[Extract provided start]

When asked about the impact of Kohrs’ media appearances, Gerard Filitti, senior counsel at the international nonprofit legal think tank The Lawfare Project, said that the conduct “certainly raises eyebrows.”
While Georgia law requires each member of the grand jury to keep the deliberations of the grand jury a secret, Filitti said that so far, Kohrs has avoided crossing the line, mostly sharing personal observations about her experience.
He added that grand juries are generally kept under wraps for many reasons, like protecting the reputations of those not being charged, encouraging reluctant witnesses to come forward and avoiding attempts to improperly influence a grand juror.

[Extract provided end]
[Dataset records start]

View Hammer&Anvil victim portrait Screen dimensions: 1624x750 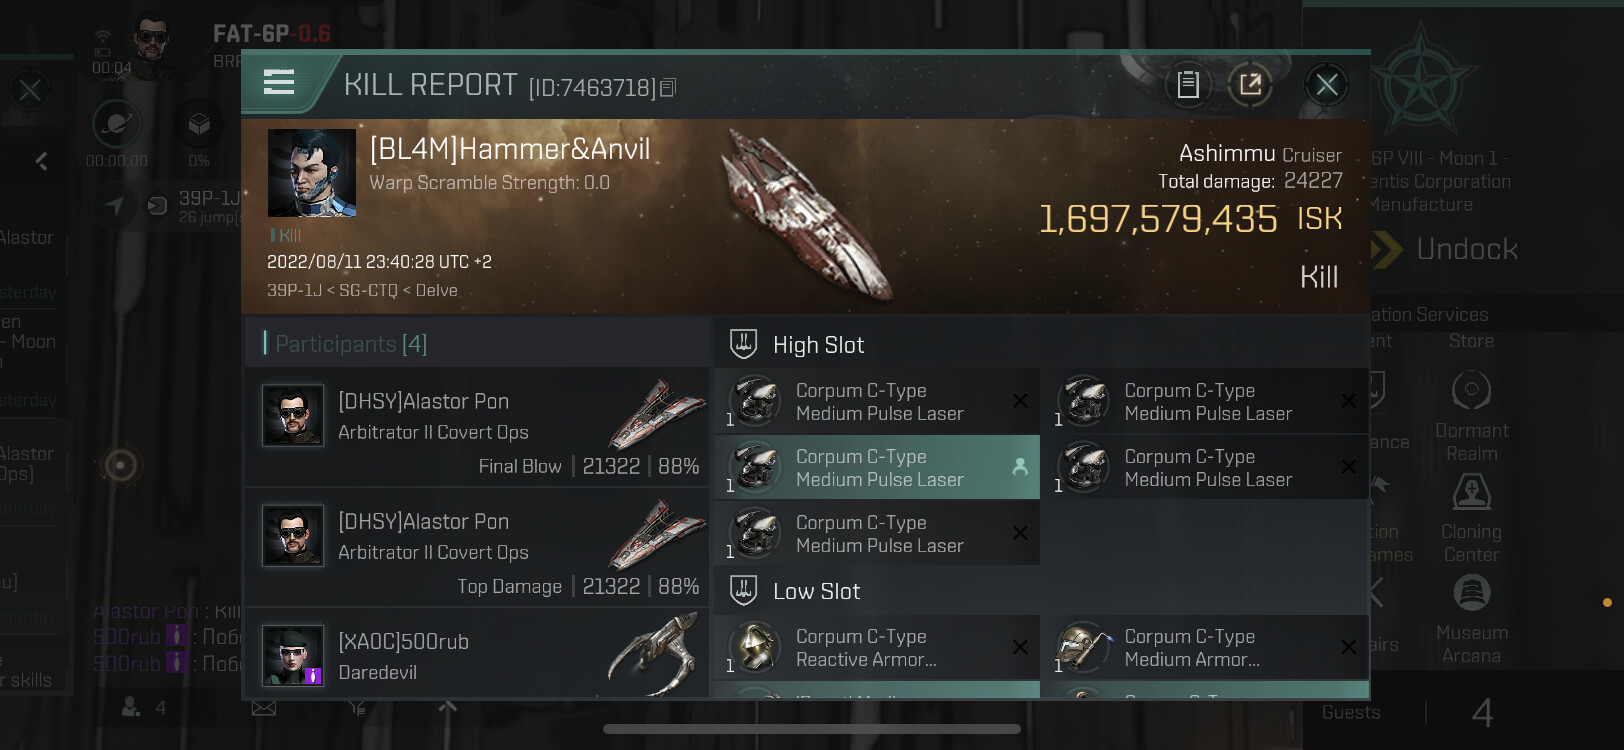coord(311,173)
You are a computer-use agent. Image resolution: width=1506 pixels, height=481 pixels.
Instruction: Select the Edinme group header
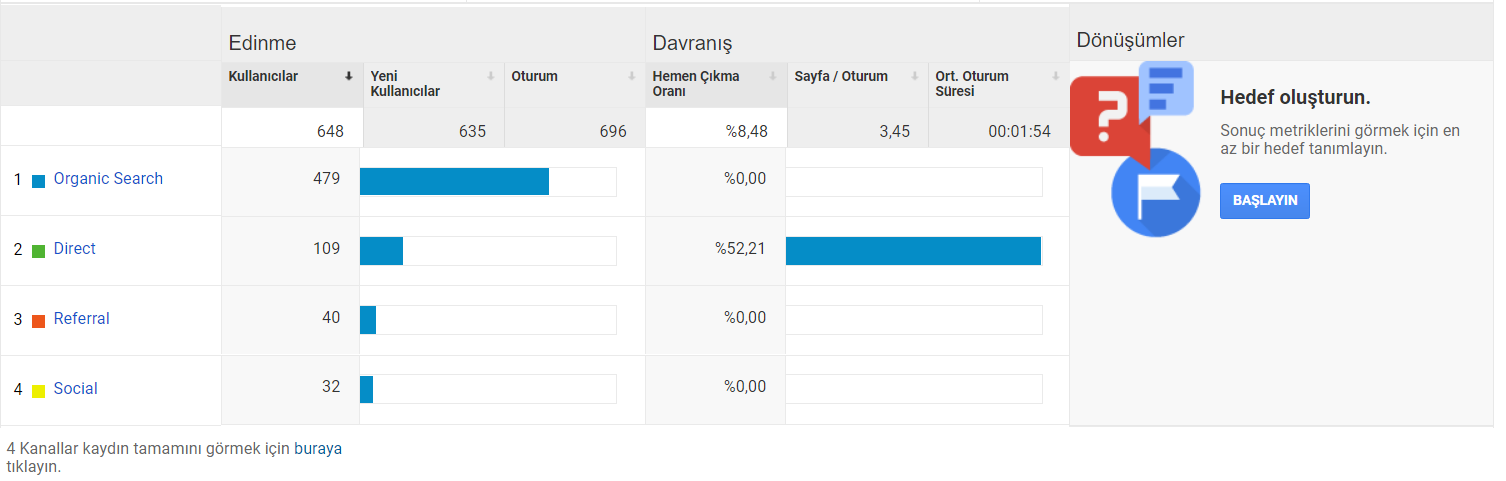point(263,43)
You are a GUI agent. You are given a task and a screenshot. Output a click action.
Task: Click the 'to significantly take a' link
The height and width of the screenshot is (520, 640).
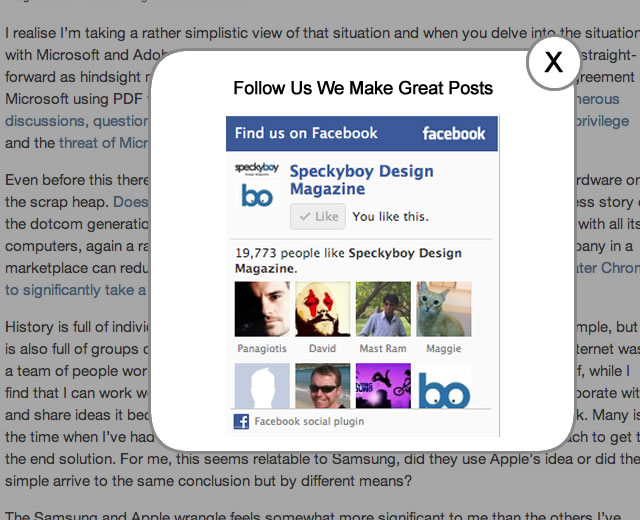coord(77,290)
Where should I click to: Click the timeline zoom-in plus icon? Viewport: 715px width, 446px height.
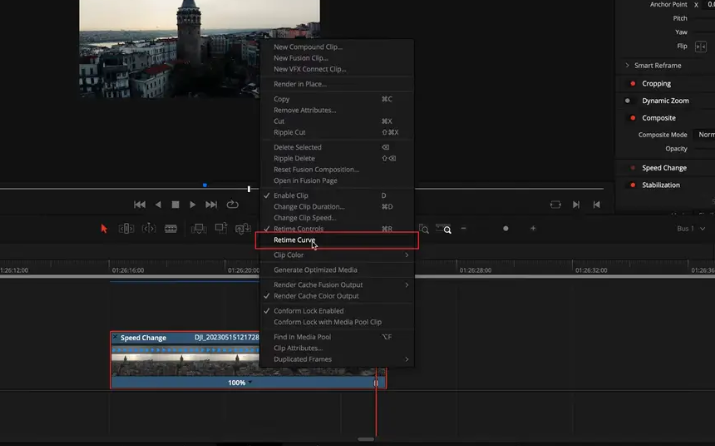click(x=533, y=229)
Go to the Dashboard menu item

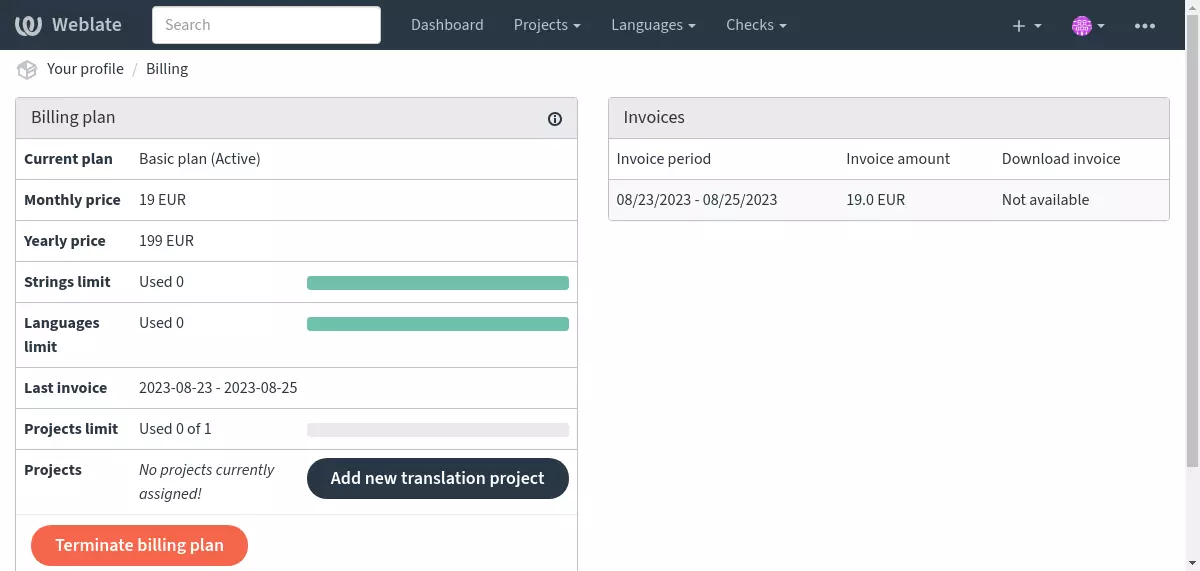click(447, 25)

[Dataset records end]

* **Short problem A**
Reproduce word for word the passage on Kohrs' media appearances, starting at "When asked about" and ending at "about her experience.".
* **Short problem B**
Extend the passage on Kohrs' media appearances, picking up after its final sentence.
The data above have no connection to the passage on Kohrs' media appearances.

* **Exercise result A**
When asked about the impact of Kohrs’ media appearances, Gerard Filitti, senior counsel at the international nonprofit legal think tank The Lawfare Project, said that the conduct “certainly raises eyebrows.”
While Georgia law requires each member of the grand jury to keep the deliberations of the grand jury a secret, Filitti said that so far, Kohrs has avoided crossing the line, mostly sharing personal observations about her experience.

* **Exercise result B**
“If anything, Kohrs’s approach – including talking about swearing in a witness while holding a popsicle – does more to trivialize the grand jury than assure the public of the seriousness with which it considered the evidence. This is the larger problem with her media tour, beyond whether she crosses the line and reveals actual deliberation,” he said.
According to Filitti, the media blitz doesn’t put any future prosecution of Trump or anyone else in true jeopardy, but rather “serves as fodder” for individuals attempting to “obfuscate the issues” or “delay potential prosecution.”
“Sensationalizing a special grand jury proceeding in this manner does little to further the interests of justice,” he added.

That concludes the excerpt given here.